PV Operation Manager or Director
Job Title: PV Operation Manager or Director
Report to: PV Senior Director
- Supervision and management of collection, processing, documentation, reviewing, reporting and follow-up of all adverse event reports for products from clinical trials, non-interventional studies, literature, Spontaneous Reports, etc.
- Manage reporting/submission/distribution of safety reports/updates/information (e.g., SAE, SR, SUSAR,) to Local Health Authorities and/or clinical operations
- Managing all safety operation activities in clinical trial globally, including trial safety operation related documents preparation, trial study start-up, trial safety operation training, query management, SAE reconciliation, support trial data clean activities, trial closure activities and global inspection readiness to ensure trial safety operations are continuously met
- Protocol and ICF review, to ensure compliance with the pharmacovigilance requirements.

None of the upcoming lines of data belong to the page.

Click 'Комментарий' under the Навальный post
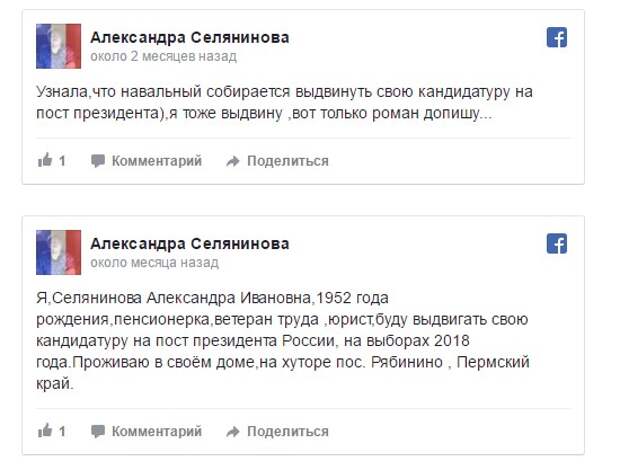Image resolution: width=620 pixels, height=470 pixels. (157, 161)
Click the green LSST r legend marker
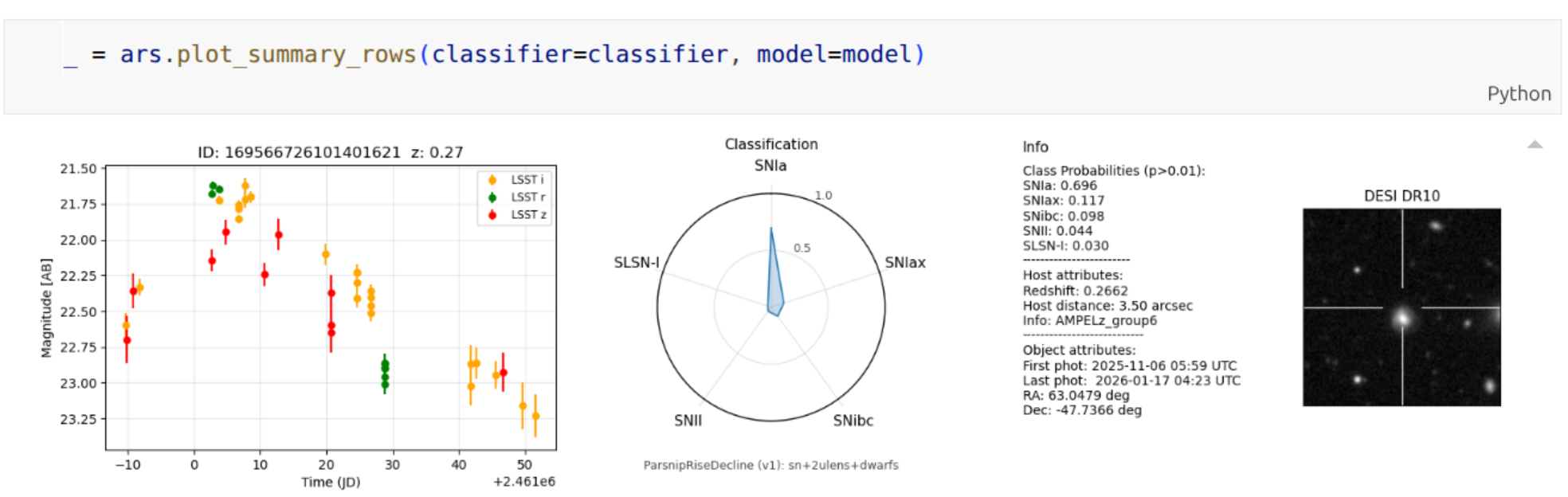Image resolution: width=1568 pixels, height=497 pixels. pos(492,198)
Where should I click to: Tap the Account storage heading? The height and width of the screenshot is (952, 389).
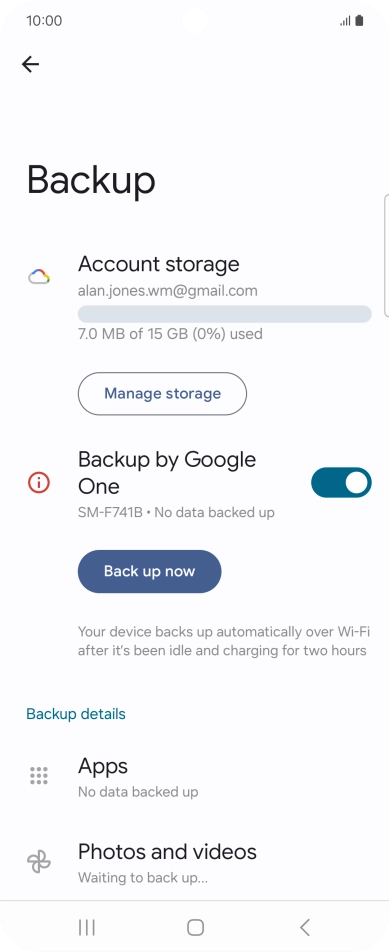click(158, 264)
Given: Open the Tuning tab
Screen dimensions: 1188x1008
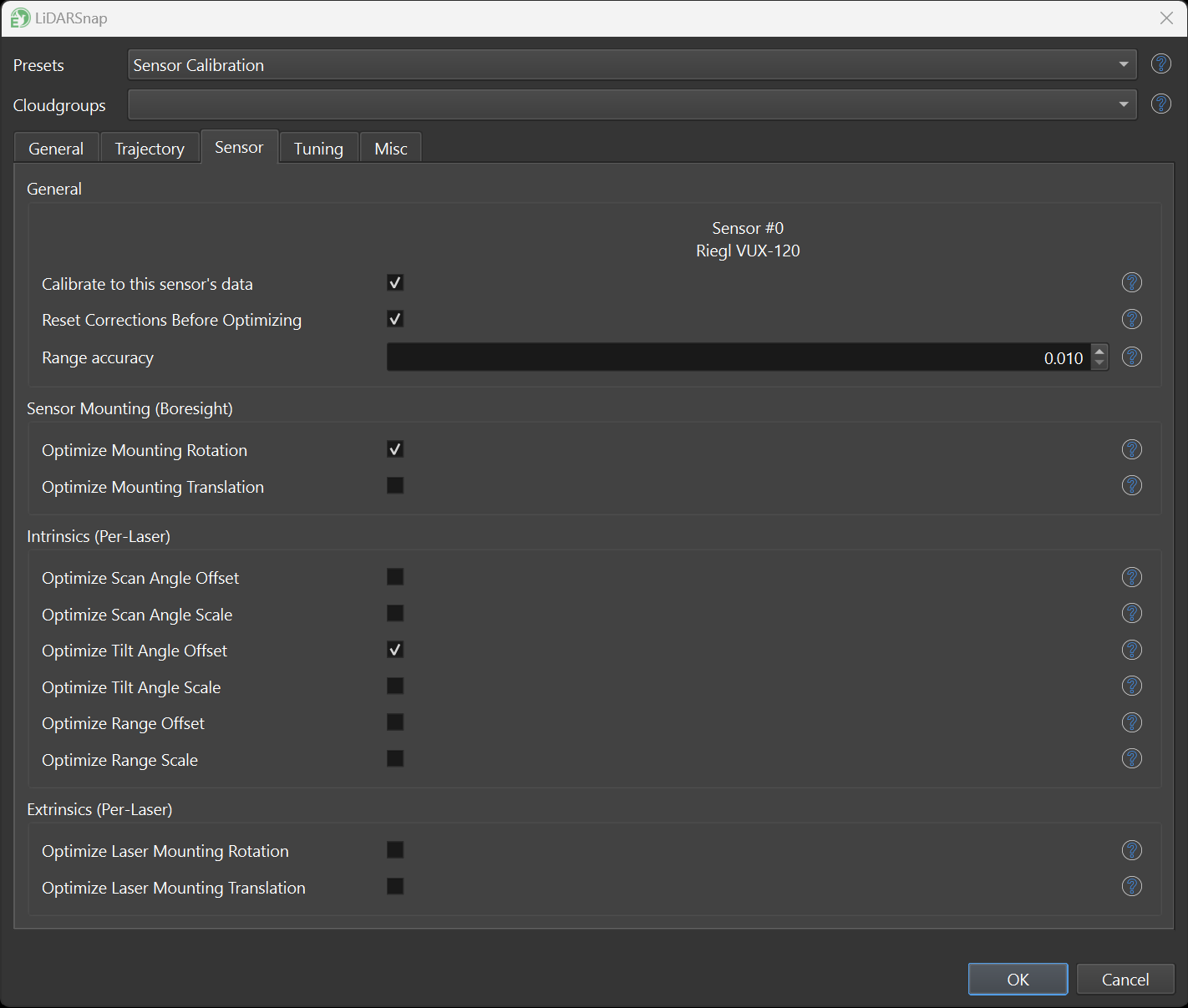Looking at the screenshot, I should [x=318, y=149].
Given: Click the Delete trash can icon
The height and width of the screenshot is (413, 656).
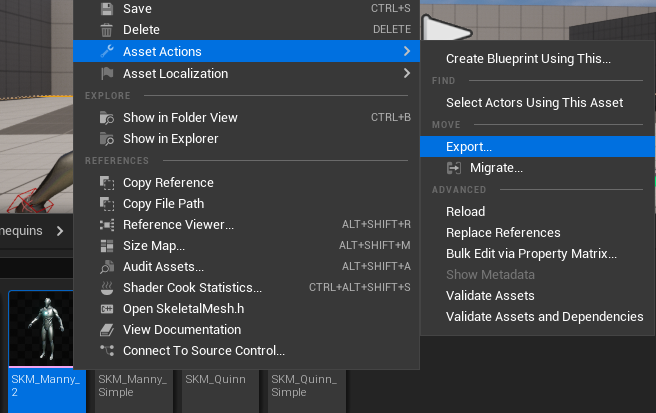Looking at the screenshot, I should tap(107, 30).
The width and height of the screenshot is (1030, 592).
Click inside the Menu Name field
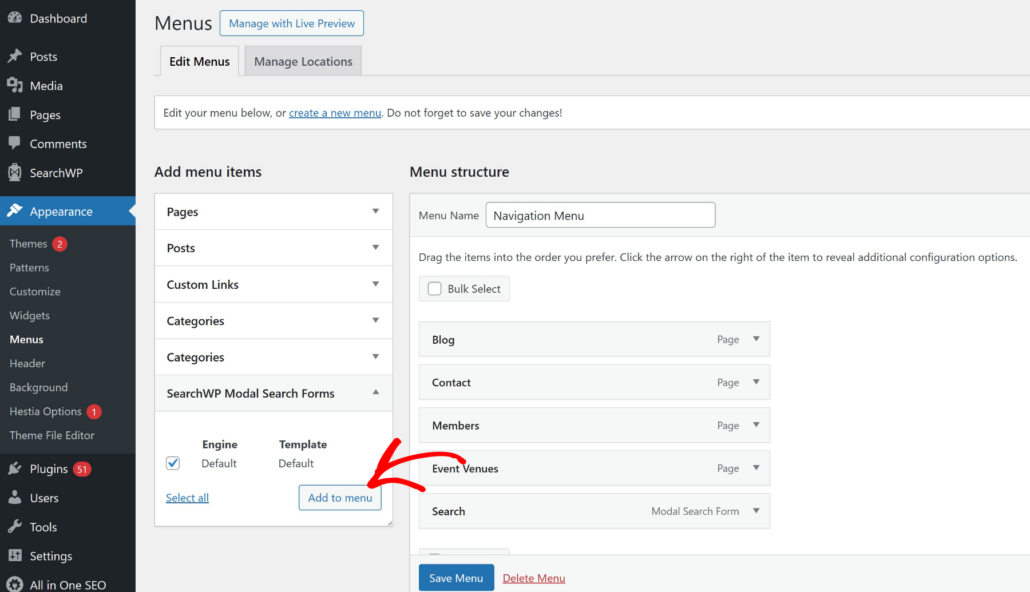600,215
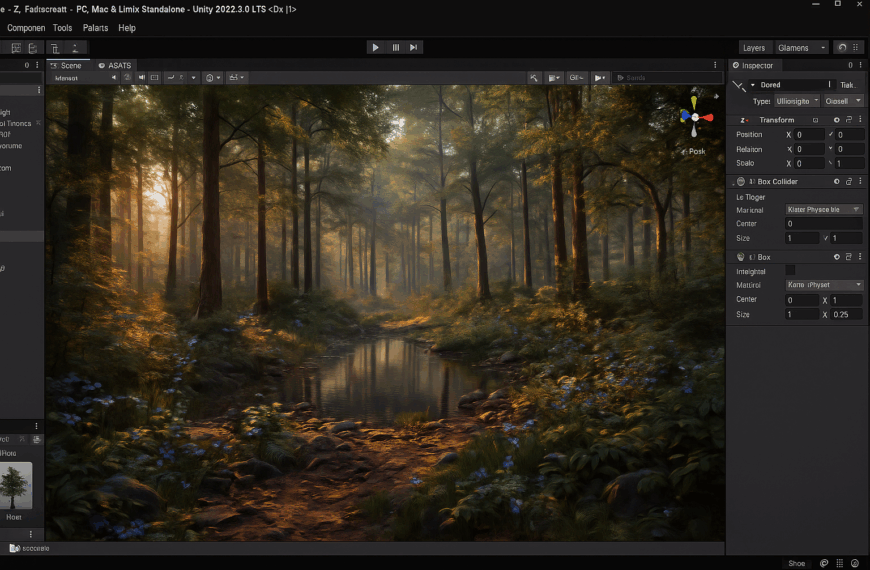Click the Pause button in the toolbar

[395, 47]
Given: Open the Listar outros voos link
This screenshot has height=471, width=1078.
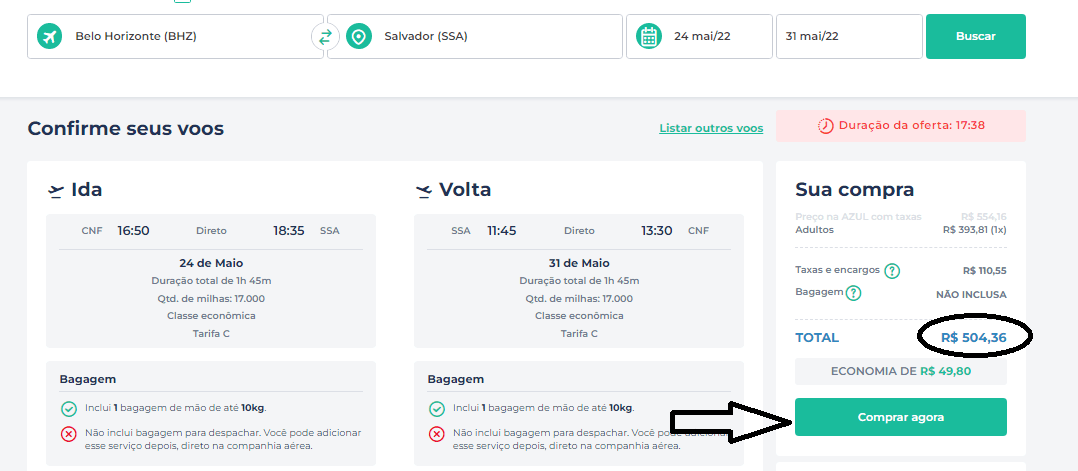Looking at the screenshot, I should click(711, 128).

- To prepare the DSUR and PSUR/PBRER in collaboration with PV lead, and other functional team and send it to the HA according to the pharmacovigilance regulatory requirements
- Oversight outsourcing PV activities including training, oversight monitoring, performance metrics review of vendor activities
- Assist in the development of department-specific SOPs and Work Instructions
- At least 5 years of drug safety operation experience in pharmaceutical company
- Knowledge of China, US and EU’s regulations for pharmacovigilance
- Knowledge of pharmacological and medical terminology
- Experience working with Argus, EDC and MedDRA coding dictionary
- Good team player and excellent communications, interpersonal skills
- Medical, biology, pharmacology, or healthcare related bachelor’s degree, or above
- Fluent in both written and spoken English and Chinese
- Computer literacy; MS Office suite, Excel, PowerPoint, etc.